The organizers accepted my abstract for a talk titled “The Return of Teleology to the Natural Sciences.” I presented the talk as part of a panel with two other scholars, and it seemed well received.
The Conference
The sponsoring Center’s mission is to “shar[e] the richness of the Catholic moral and intellectual tradition through teaching, research, and public engagement.” It hosts this annual conference to bring together leading scholars from Catholic and other faith traditions to discuss how the Christian faith speaks to various academic disciplines and issues in popular culture. This year’s conference hosted such notable figures as paleontologist Simon Conway Morris, philosopher Alasdair MacIntyre, and pro-life physician Kristin Collier. I found the talks and conversations with other attendees deeply thoughtful and engaging.
The main speakers who directly addressed scientific topics operated within the framework of scientific materialism, so my viewpoint was in the minority. Allowing me to speak reflects the Center’s commitment to bringing a diversity of views together in constructive conversation. Two of the speakers directly mentioned intelligent design theory. They did not embrace the framework, but they referenced it respectfully in such a way as to invite fruitful dialogue. Others expressed their excitement about our approach to science and our research program.

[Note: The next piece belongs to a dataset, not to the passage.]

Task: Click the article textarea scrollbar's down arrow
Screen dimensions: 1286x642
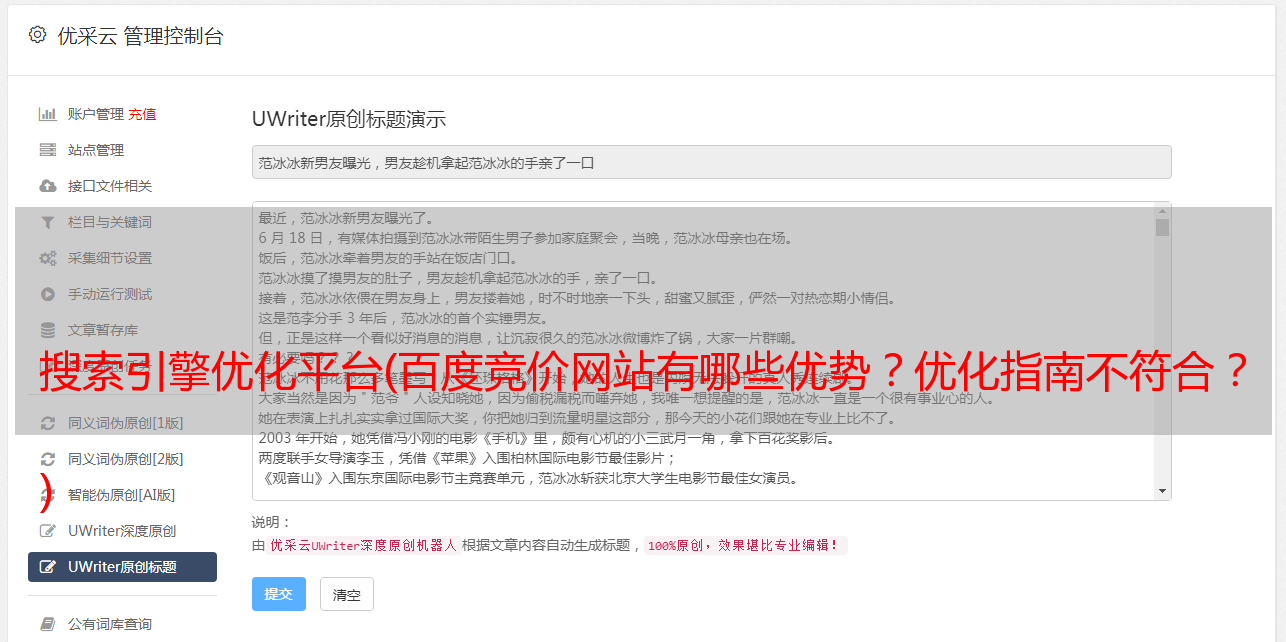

Presentation on Teleology in Nature
My presentation consisted of four parts. I started by describing how scholars and laypeople have debated since antiquity whether the appearance of order in the universe was the product of chance, time, and natural processes or the result of an intelligent agent or agents. The former idea was promoted by such philosophers as Democritus who embraced the philosophy known as atomism. The latter was embraced by such philosophers as Plato and Aristotle who promoted teleology — the belief that nature demonstrates purpose and design. The latter grew to dominance during the Middle Ages. The former then came to dominate after the Scientific Revolution, propelled by such figures as Newton and Darwin. I concluded this section by stating my thesis that the pendulum is starting to swing back toward a teleological view of nature.

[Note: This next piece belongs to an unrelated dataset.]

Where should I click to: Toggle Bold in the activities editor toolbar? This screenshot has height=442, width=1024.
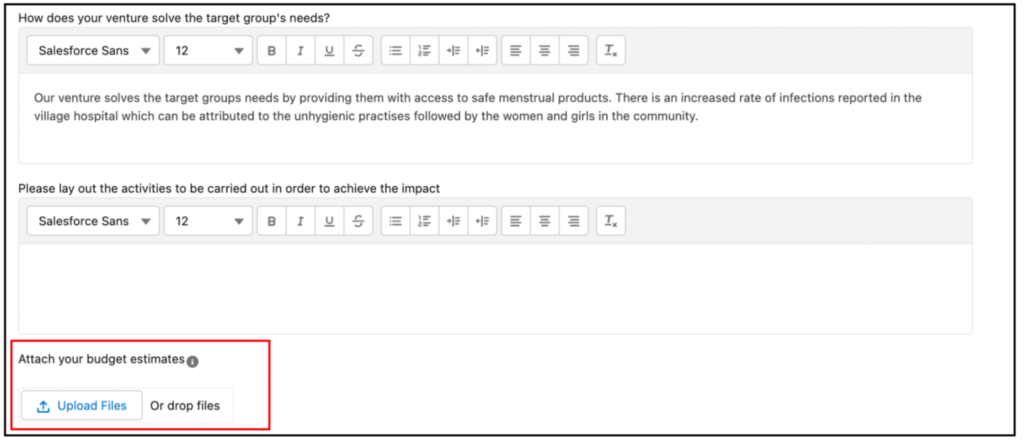click(272, 221)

In the next sections, I described the scientific discoveries driving this transition. Most of the content is detailed in Stephen Meyer’s book Return of the God Hypothesis. I began with the discovery that the universe had a beginning, which points to a creator outside of time and space. Next, I described the fine-tuning of the laws of nature, demonstrating that the creator designed the universe with life in mind.
In the following section, I outlined the revolution taking place in systems biology due to discoveries forcing the assumptions stemming from scientific materialism to be replaced with design-based assumptions, language, and tools (here, here, here, here).
Finally, I described how origin-of-life studies have consistently demonstrated James Tour’s axiom that molecules never move toward life through natural processes. I also summarized how studies of minimally complex cells reveal that even the simplest life must possess the capacities of energy production, information processing, error correction, waste disposal, and many more. This evidence combined with other data point to teleology residing at the core of life (here, here).
Implications for the Future
The thoughtful questions I received at the end indicated that many in the audience grasped the content and the implications for the future of science. Several also expressed their gratitude for learning how the latest scientific discoveries consistently point to our not being an accident of nature but the product of a loving creator. I look forward to attending next year’s conference to continue the conversations with new friends who are also attempting to understand how our faith commitments can best serve the scientific enterprise and expand our understanding of nature as God’s creation.